* [Задания для выполнения]
1. Согласно фрагменту о Филострате, в системах каких мыслителей так не хватает учения о фантазии?
2. Выведите дословно отрывок из фрагмента о Филострате от слов «Прочитав эти беглые» по слова «другого античного мыслителя.» включительно.

* [Фрагмент текста]
----

Прочитав эти беглые замечания Филострата, иной, может быть, обрадуется, что вот, наконец, и в античности нашлось учение о фантазии, которого так не хватает даже в системах Платона, Аристотеля и Плотина. Мы должны, однако, остеречь от такой необоснованной радости. Учение о фантазии как о трансцендентальном условии свободного художественного творчества, конечно, у Филострата отсутствует в той же мере, как и у всякого другого античного мыслителя.

----

* [Строки данных]
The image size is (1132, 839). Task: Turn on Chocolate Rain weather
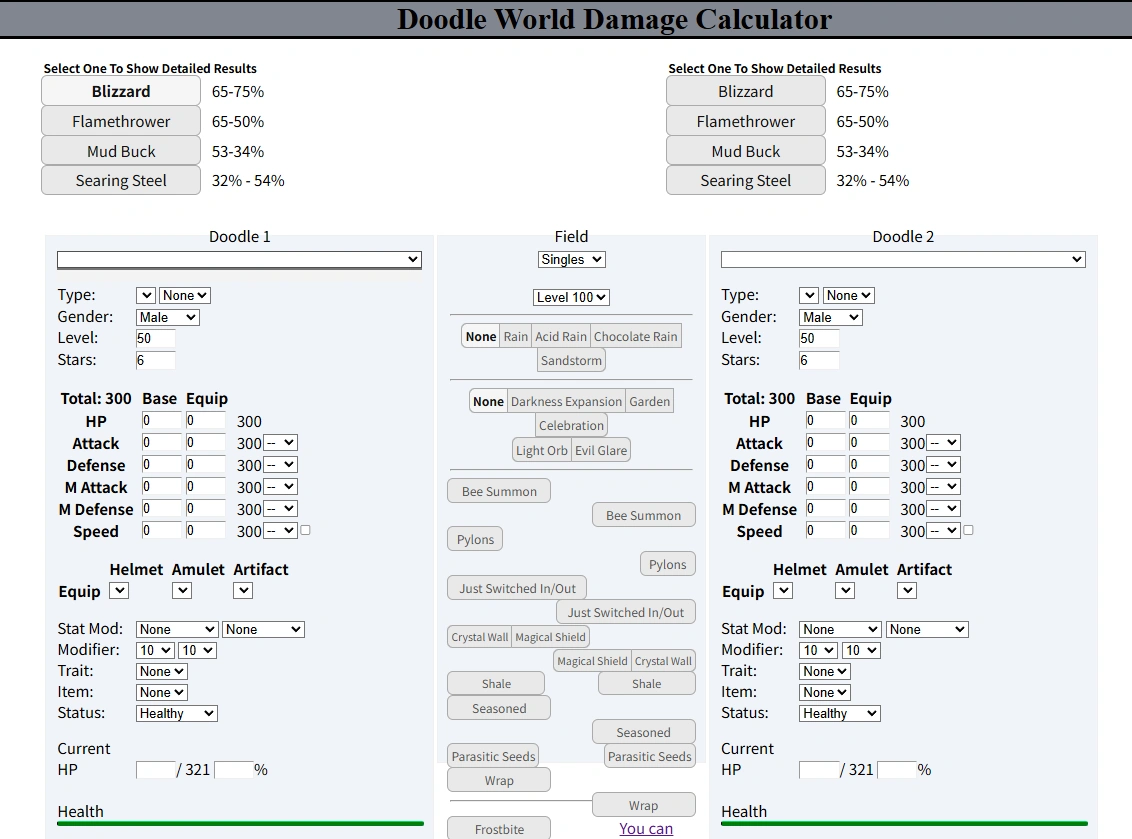point(634,336)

----

* [Решения заданий]
1. В системах Платона, Аристотеля и Плотина.

2.
Прочитав эти беглые замечания Филострата, иной, может быть, обрадуется, что вот, наконец, и в античности нашлось учение о фантазии, которого так не хватает даже в системах Платона, Аристотеля и Плотина. Мы должны, однако, остеречь от такой необоснованной радости. Учение о фантазии как о трансцендентальном условии свободного художественного творчества, конечно, у Филострата отсутствует в той же мере, как и у всякого другого античного мыслителя.